Stored dataset items:
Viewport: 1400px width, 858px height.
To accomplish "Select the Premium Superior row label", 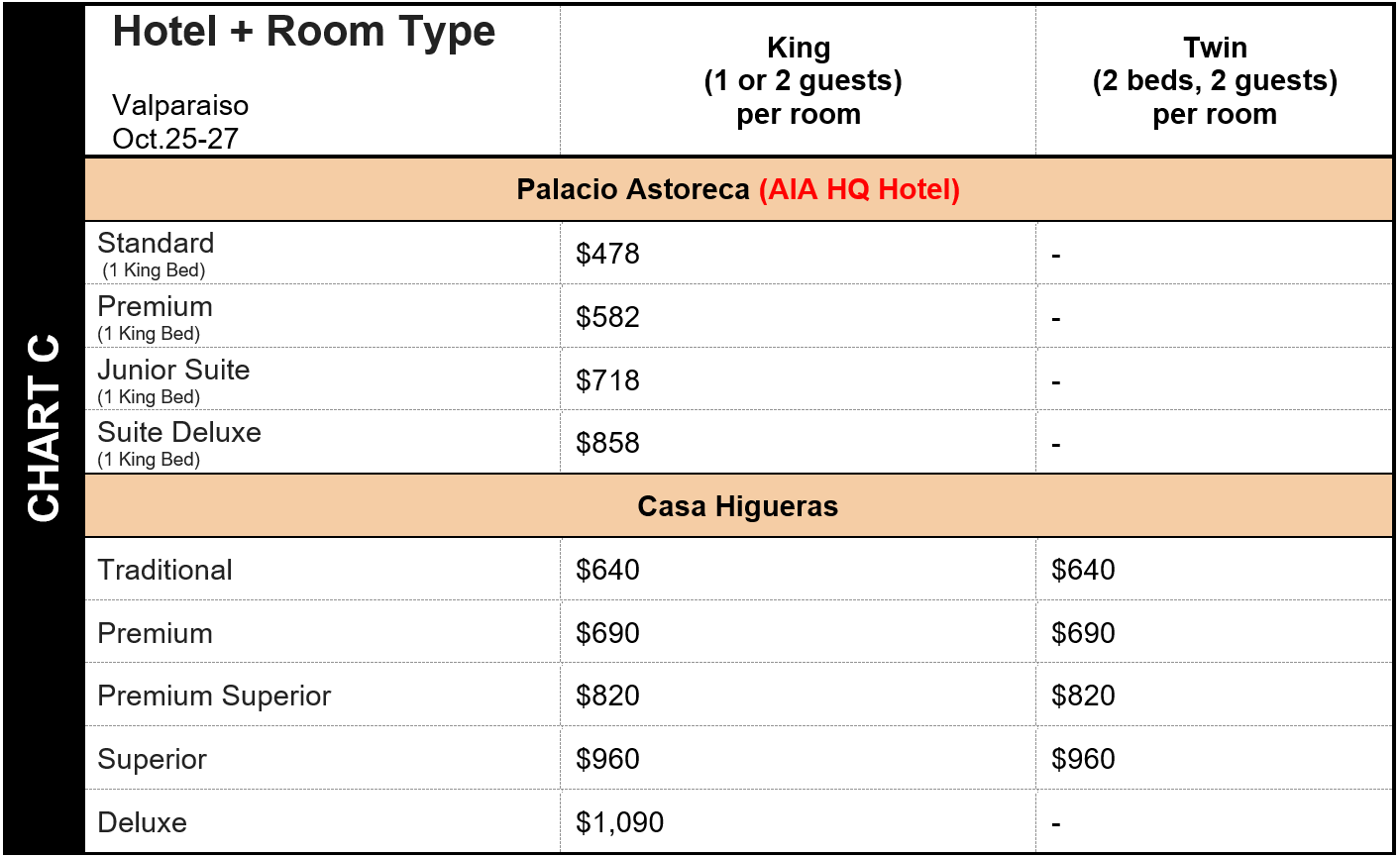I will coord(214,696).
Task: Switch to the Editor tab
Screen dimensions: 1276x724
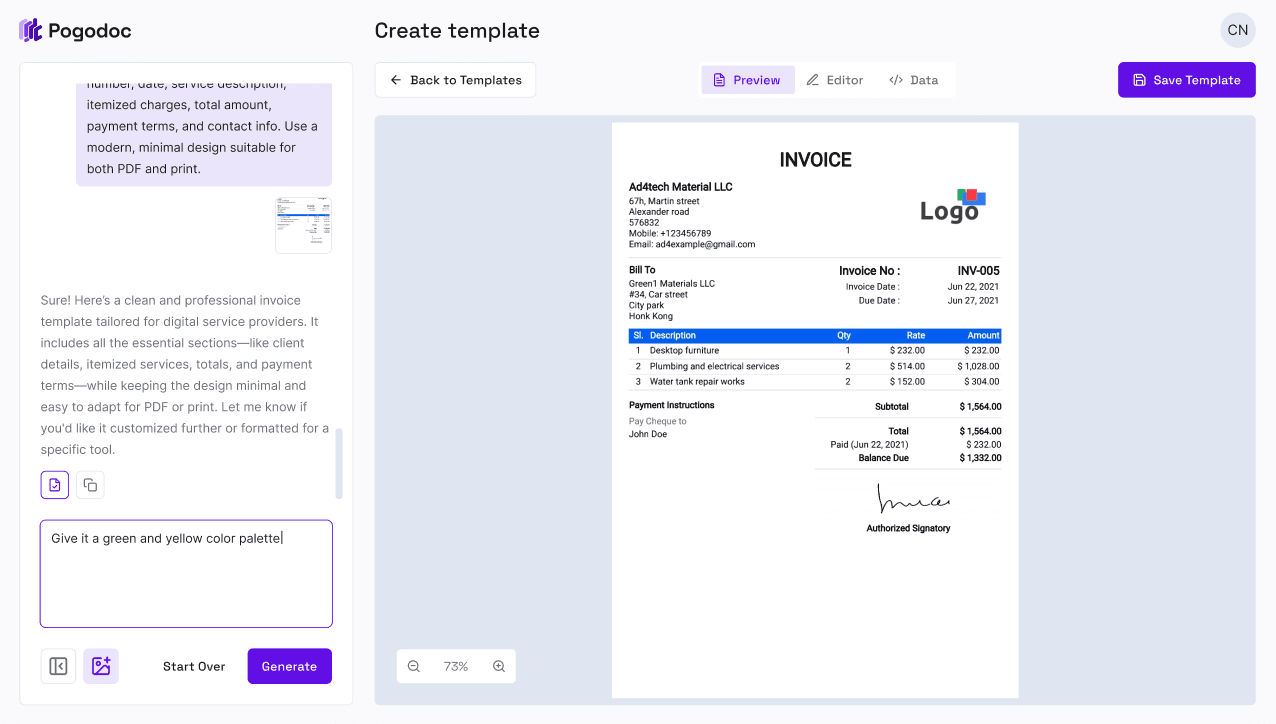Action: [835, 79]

WORK TASK → Please reproduce, word for word, only the lines from the line that holds "Task: Switch to the Editor tab" through the final line of the entries above, omitting any pictures.

RESPONSE BOX →
Task: Switch to the Editor tab
Screen dimensions: 1276x724
Action: [835, 79]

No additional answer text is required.